The value of overall retail purchases dropped 1.1% last month following an upwardly revised 0.7% increase in June, Commerce Department figures showed Tuesday. The median estimate in a Bloomberg survey of economists called for a 0.3% decrease. Excluding autos, sales decreased 0.4% in July.

Total receipts trailed estimates by a wide margin as declines in motor vehicle and e-commerce sales weighed on the figure. Restaurant spending increased, though at a more moderate pace than in previous months. 

The emergence of the Delta variant poses a risk to economic activity and could curb demand for services like travel and entertainment.

Higher prices for things like groceries, meals out, personal care and apparel risk limiting discretionary spending in the coming months. A report last week from the University of Michigan showed buying conditions deteriorated to the lowest since April of last year as inflation remained elevated. The retail sales data are not adjusted for price changes.

The retail data point to a softening in third-quarter consumer spending growth. Economists forecast outlays to grow at an annualized 4.5% pace in the current period, significantly slower than the pace estimated a month ago and a sharp deceleration from the sizzling 11.8% rate seen in the second quarter. 

Stock futures dropped, while the dollar and U.S. Treasuries rose.

AIM OF THE TASK: Can you reproduce the retail sales report word for word, starting with "The retail data" and going on through "the second quarter."? The data that come next have no part in this.

DATA:
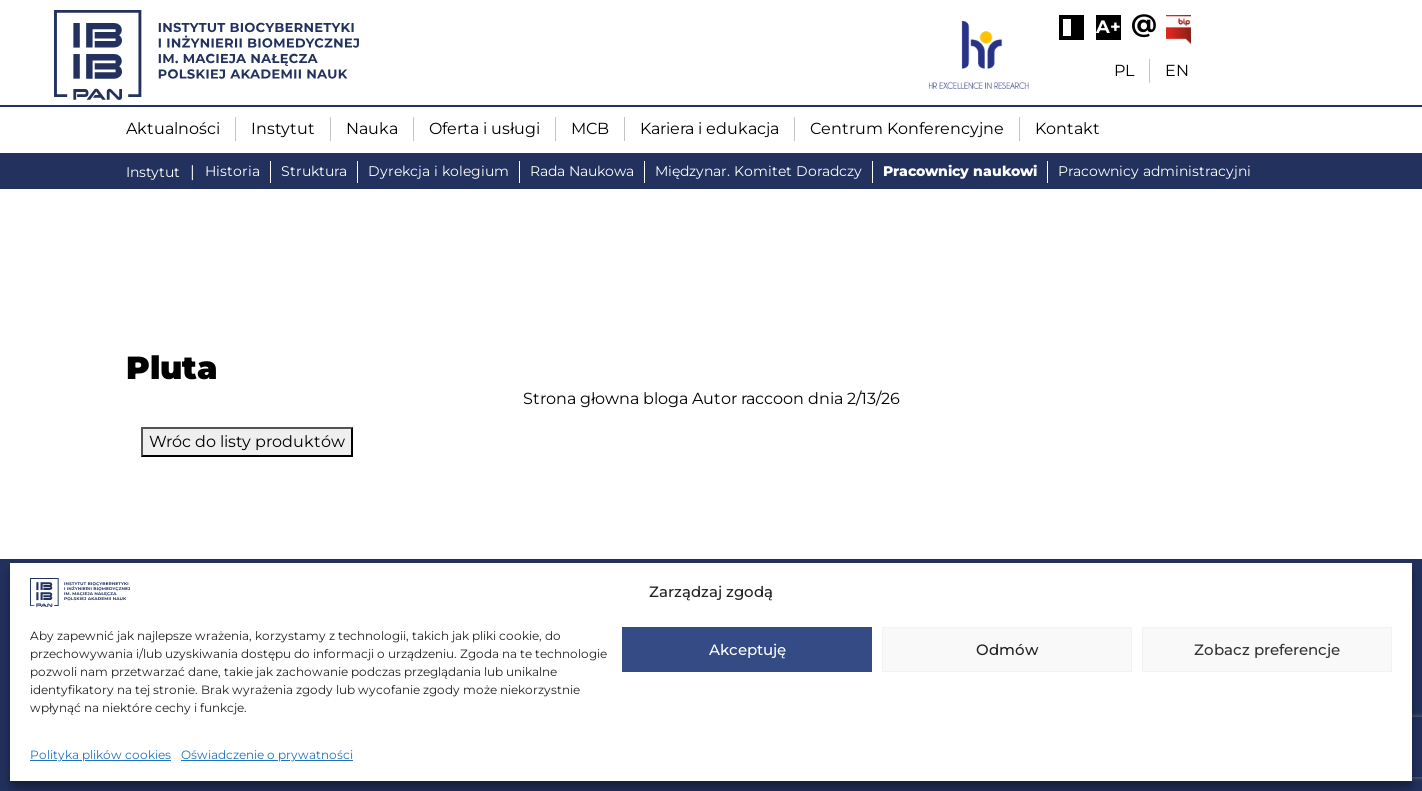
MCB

SOLUTION TO THIS PROBLEM:
The retail data point to a softening in third-quarter consumer spending growth. Economists forecast outlays to grow at an annualized 4.5% pace in the current period, significantly slower than the pace estimated a month ago and a sharp deceleration from the sizzling 11.8% rate seen in the second quarter.